Der verlorene Weltkrieg wirkte sich auch in Adlershof mit Wohnungsmangel, Arbeitslosigkeit und Hungersnot aus. 1.200 Flüchtlinge aus Westpreußen und Schlesien mussten aufgenommen werden, wurden vorerst in den Baracken der ehemaligen Flugzeugmeisterei untergebracht. Die bürgerliche Geschäftigkeit der blitzsauberen Bismarckstraße täuschte. Das änderte sich auch nicht, als die Landgemeinde Adlershof ab dem 1. Oktober 1920 zum 15. Verwaltungsbezirk Treptow der neuen Stadtgemeinde Berlin gehörte, zumal sich bereits Inflation und Weltwirtschaftskrise ankündigten. In dieser Notzeit entstanden auf jeder freien Fläche diverse Kleingartenkolonien, bis 1936 verdoppelte sich aber auch die Anzahl der bebauten Grundstücke.

Nach der Machtübernahme durch die Nationalsozialisten wurde auch Adlershof gleich-geschaltet, Fabriken und Wissenschaftsstandorte frühzeitig auf eine intensive Kriegswirtschaft ausgerichtet. Als dann der entfesselte Weltkrieg auf seine Verursacher zurückschlug, waren Erfolge schnell vergessen, Luftschutzbunker schützten nur das nackte Leben. Als die Rote Armee am 23. / 24. April 1945 auch Adlershof vom Faschismus befreite, waren nicht wenige Gebäude zerbombt, das westliche Gelände glich einer Trümmerstätte. Hunger und Not waren das Erbe der Nationalsozialisten. Nur langsam entwickelte sich wieder normales Leben.
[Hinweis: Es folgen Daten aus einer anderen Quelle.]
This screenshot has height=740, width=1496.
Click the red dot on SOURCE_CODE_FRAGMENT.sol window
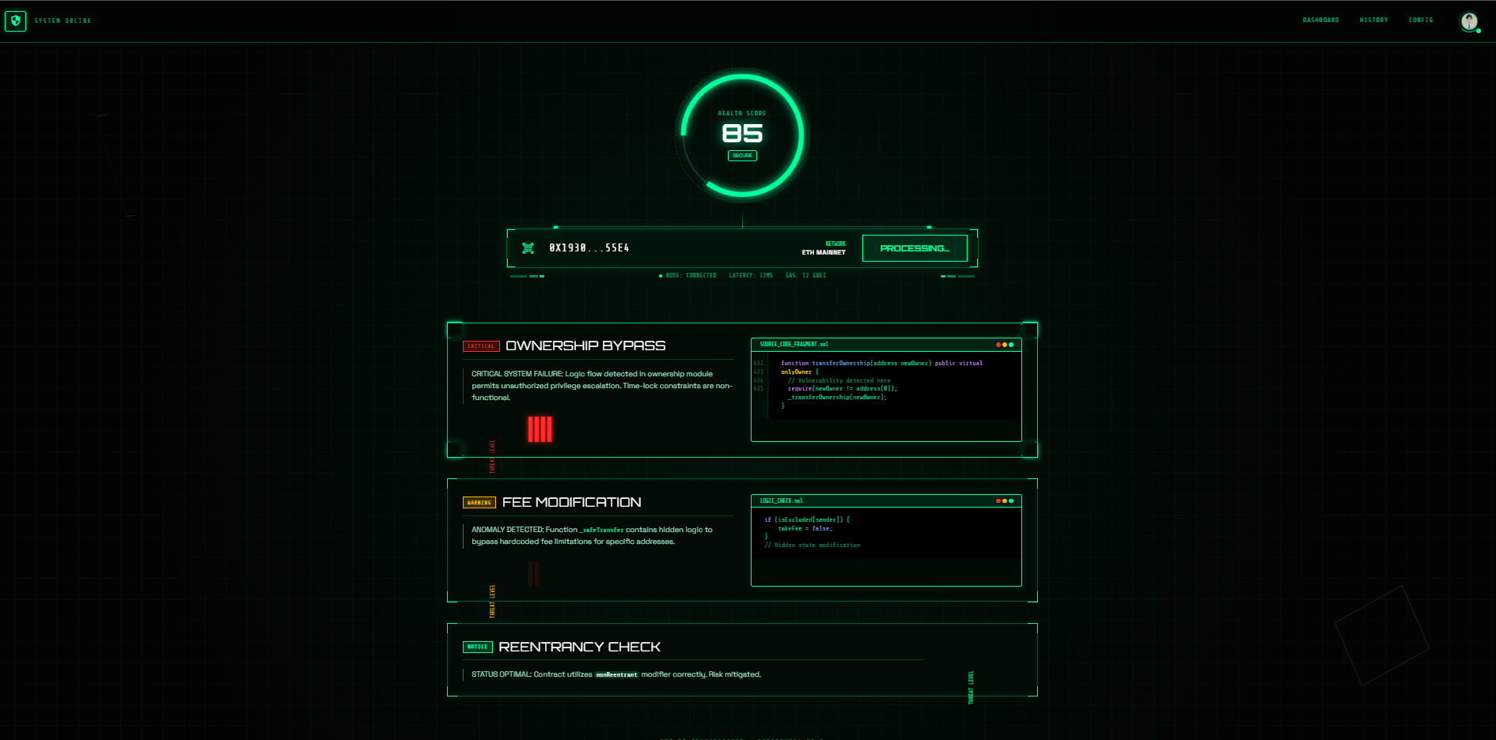tap(998, 345)
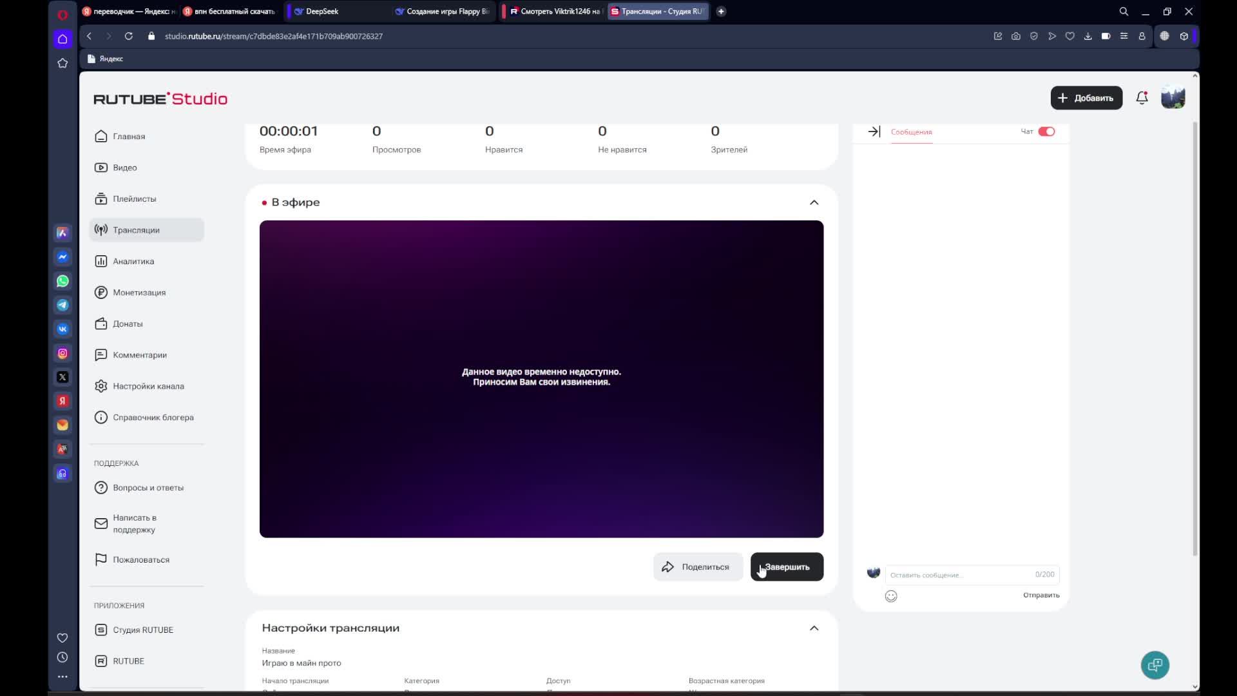Collapse Настройки трансляции section
Viewport: 1237px width, 696px height.
click(814, 628)
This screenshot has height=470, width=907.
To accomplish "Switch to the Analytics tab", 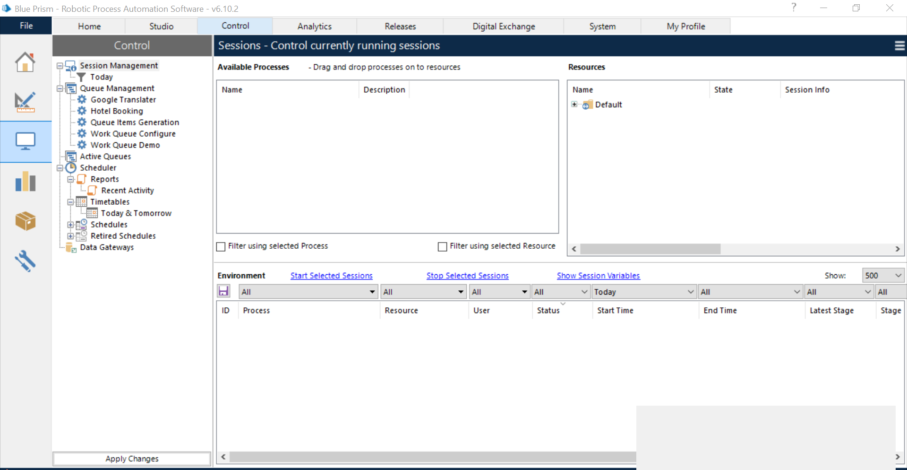I will (x=314, y=26).
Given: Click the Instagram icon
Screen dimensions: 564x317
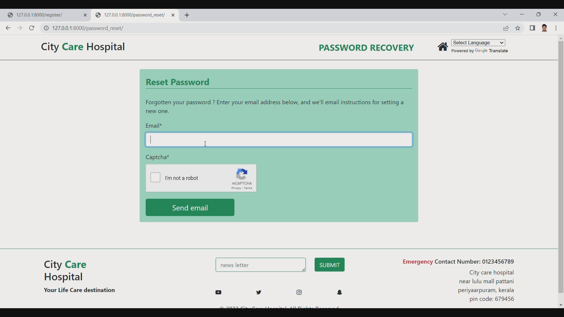Looking at the screenshot, I should pos(299,292).
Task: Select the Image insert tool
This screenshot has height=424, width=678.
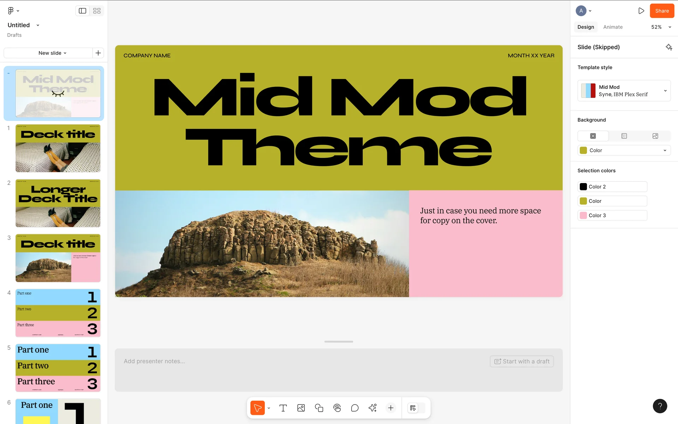Action: coord(301,408)
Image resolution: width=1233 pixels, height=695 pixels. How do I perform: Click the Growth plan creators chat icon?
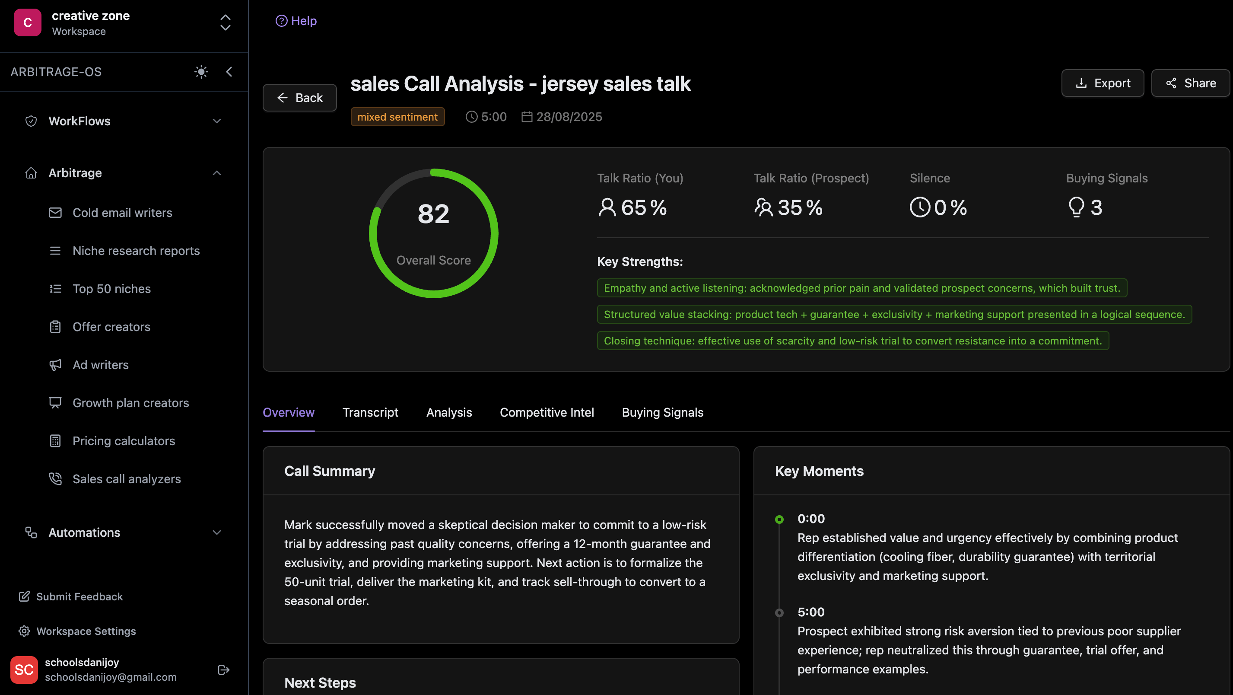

Im westlichen Adlershof etablierten sich ab 1949 sehr erfolgreich die Akademie der Wissenschaften, das Stasi-Wachregiment „Felix Dzierzynski“ und das DDR-Fernsehen. Wieder wurde das Gelände zum „Terra incocnita“ für den Bürger, weiße Flecken auf dem Stadtplan. Im Ortskern entwickelte sich – „Auferstanden aus Ruinen...“ – stetig neues Leben. Ab 1952 entstanden mehrere Neubauviertel, Schulen und Sportanlagen, Kindergärten. Die ab 1951 nach dem Archäologen Professor Dr. Wilhelm Dörpfeld umbenannte Hauptstraße verlor jedoch als Geschäftsstraße immer mehr an Bedeutung. Mangelwirtschaft und Gebäudeverfall waren bei allen Bemühungen nicht zu übersehen. 


Unvergessen sind viele hervorragende, weit über den Ort bekannte, Adlershofer Persönlichkeiten, wie u.a. die Schriftsteller Anna Seghers und Boris Djacenko, den Komponisten Rudolph Wagner-Regeny, die Filmschaffenden Berta Waterstradt und Wolfgang Kohlhaase sowie dem Musikologen Professor Lucas Richter.

Nachdem die Ostdeutschen im Oktober/November 1989 das SED-Regime hinwegfegten – „Wir sind das Volk“ – und damit die Voraussetzung für die Wiedervereinigung Deutschlands schufen, begann auch für Adlershof eine neue Zeitrechnung. Wohnhäuser erstrahlten saniert in neuer Schönheit, marode Gebäude wurden geschleift, moderne Prachtbauten errichtet, Visionäre schufen seit 1994 einen ganz neuen, wunderbaren Stadtteil im westlichen Adlershof – die Stadt der Wissenschaft, Wirtschaft und Medien.

Aktuell soll nun auch die leider recht schmale Dörpfeldstraße im Rahmen des Förderprogramms „Aktive Zentren“ wieder zu einer lebendigen Einkaufsstraße entwickelt werden, um so besser die wichtigen Funktionen im öffentlichen Leben des Ortes erfüllen zu können. Umfangreiche Bürgerbeteiligungen helfen bei der Umsetzung der Bauplanungen.